Two days before New Years, something interesting happened in the world of cyber security. The Department of Homeland Security released a report on hacking activities by Russian Intelligence Services related to activities against the U.S. Government. The report was somewhat interesting, however DHS also released a set of indicators in a .csv file with 956 lines of data. As the CEO of a new cyber security startup focused on using data in smarter, more interesting ways, this data tugged and pulled at me in a way that I did not expect. Over the next two days, in between (and through) family events, football games, and dogs grabbing food off of the counters, I sat on a stool in my in-law’s kitchen and tuned out the world. There was something about this analysis that I could not ignore.
“On October 7, 2016, the Department Of Homeland Security (DHS) and the Office of the Director of National Intelligence (DNI) issued a joint statement on election security compromises. DHS has released a Joint Analysis Report (JAR) attributing those compromises to Russian malicious cyber activity, designated as GRIZZLY STEPPE.”
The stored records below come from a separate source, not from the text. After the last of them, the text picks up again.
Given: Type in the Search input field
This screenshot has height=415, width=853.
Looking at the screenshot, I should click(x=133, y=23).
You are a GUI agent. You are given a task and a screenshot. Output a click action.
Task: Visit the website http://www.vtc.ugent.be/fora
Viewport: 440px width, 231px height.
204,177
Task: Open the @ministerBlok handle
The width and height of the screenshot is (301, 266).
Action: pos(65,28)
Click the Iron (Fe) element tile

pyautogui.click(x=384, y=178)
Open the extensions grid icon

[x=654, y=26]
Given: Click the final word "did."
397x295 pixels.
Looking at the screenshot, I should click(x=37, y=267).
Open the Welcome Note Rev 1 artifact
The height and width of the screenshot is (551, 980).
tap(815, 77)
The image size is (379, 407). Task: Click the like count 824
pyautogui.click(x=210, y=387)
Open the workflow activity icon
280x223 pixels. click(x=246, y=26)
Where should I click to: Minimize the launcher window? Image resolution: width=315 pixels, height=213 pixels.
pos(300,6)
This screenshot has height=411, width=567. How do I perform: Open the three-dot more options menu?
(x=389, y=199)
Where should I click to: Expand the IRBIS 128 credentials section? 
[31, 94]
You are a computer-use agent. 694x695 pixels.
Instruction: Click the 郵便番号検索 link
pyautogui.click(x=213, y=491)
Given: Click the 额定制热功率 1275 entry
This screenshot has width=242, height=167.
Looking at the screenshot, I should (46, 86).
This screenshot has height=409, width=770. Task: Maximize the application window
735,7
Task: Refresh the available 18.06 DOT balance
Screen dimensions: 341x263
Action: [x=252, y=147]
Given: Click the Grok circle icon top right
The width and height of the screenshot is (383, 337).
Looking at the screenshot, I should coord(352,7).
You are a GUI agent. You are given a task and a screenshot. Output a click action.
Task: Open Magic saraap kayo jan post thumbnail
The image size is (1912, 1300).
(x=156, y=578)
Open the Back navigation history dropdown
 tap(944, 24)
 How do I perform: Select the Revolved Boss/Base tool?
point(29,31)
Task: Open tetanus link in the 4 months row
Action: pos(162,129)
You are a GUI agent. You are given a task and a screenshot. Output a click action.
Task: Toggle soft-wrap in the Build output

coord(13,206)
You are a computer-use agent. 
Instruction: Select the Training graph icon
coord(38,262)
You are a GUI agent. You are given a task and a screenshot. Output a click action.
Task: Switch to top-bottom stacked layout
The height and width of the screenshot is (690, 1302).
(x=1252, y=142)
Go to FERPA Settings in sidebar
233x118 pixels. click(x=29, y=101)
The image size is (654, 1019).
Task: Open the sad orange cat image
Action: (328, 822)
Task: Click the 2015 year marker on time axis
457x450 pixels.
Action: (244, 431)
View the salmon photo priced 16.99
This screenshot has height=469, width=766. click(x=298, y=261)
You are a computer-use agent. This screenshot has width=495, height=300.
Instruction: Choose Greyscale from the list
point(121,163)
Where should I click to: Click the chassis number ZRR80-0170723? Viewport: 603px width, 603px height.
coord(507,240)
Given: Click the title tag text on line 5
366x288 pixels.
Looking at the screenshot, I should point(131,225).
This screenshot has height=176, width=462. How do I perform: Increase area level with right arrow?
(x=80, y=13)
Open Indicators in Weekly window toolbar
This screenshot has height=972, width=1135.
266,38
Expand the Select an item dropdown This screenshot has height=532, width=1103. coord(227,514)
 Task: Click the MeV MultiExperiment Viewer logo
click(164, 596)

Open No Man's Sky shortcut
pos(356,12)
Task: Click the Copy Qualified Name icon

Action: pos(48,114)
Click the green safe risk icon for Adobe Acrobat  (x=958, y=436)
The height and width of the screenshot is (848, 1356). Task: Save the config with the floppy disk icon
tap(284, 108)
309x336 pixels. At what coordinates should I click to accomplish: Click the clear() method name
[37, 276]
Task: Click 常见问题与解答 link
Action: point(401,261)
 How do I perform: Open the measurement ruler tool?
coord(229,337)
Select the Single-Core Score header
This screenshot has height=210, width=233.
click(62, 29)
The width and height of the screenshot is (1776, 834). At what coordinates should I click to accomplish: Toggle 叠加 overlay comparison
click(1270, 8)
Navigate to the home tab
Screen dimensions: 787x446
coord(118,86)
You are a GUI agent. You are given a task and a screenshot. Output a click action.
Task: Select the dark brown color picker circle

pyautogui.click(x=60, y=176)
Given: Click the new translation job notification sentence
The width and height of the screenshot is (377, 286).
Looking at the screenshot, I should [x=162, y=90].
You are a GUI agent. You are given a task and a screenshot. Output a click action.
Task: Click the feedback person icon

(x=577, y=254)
This posting is meant to summarize some of the findings of the more detailed report that Dark Cubed published on New Year’s eve 2016 titled, “A Brief Analysis of the Cyber Indicators Related to GRIZZLY STEPPE.”
Involvement of Tor-Related Infrastructure
The first thing that stood out to me was the prevalence of infrastructure related to the Tor network. I stumbled on this as something significant during my reverse DNS analysis of the IPs released. Many of the DNS entries that came back included tor-exit or tor… this was intriguing to me. I then quickly jumped over to a popular list of Tor-related IP addresses maintained at https://www.dan.me.uk/tornodes.
Of the 876 IP addresses released by DHS, 211 of them appear on the list of all Tor nodes, that is right around 24% of the indicators. Looking at it from the other direction, as of the time of writing, there were 6,909 IP addresses on that list of Tor nodes. So, the DHS list of IP addresses contained approximately 3% of all of the Tor nodes… while a small percentage, this is a significant number.
Now, numbers and statistics are interesting, but visualization lets this really sink in. Much of the time I spent analyzing the data released in the JAR was in building graph visualizations using Gephi. The image below shows the result of the reverse DNS analysis and the influence of Tor:
On the left hand side, we see the reverse DNS data set visualized. The items are grouped by the associated TLD (e.g. .com, .net, .ru). The relationships in the graph flow from TLD -> Domain Name -> Fully Qualified Domain Name -> IP -> JAR. On the right hand side we have colored Tor-related IPs, domain names with Tor in them, and their parent nodes red. It is shocking to see in one glance how heavily the data is influenced by the Tor network. The bottom line from this analysis is a simple question: Even if an attack is routed through TOR, should the Government (or anyone else for that matter) be releasing the related TOR nodes as a part of a data set such as this?
Analysis of Geolocation
In the released .csv file, DHS identified the countries associated with each IP. This lead me down the road of exploring what insights could be gleaned from a geolocation-based analysis. The first step of course was to simply map the IP addresses on Google Maps using the MaxMind database. The result was not necessarily helpful, but interesting nonetheless.
A quick glance shows that this data set covers quite a bit of territory and was rather expansive. For a more detailed analysis, I jumped back into building out some visualizations in Gephi, a painstaking, methodical process.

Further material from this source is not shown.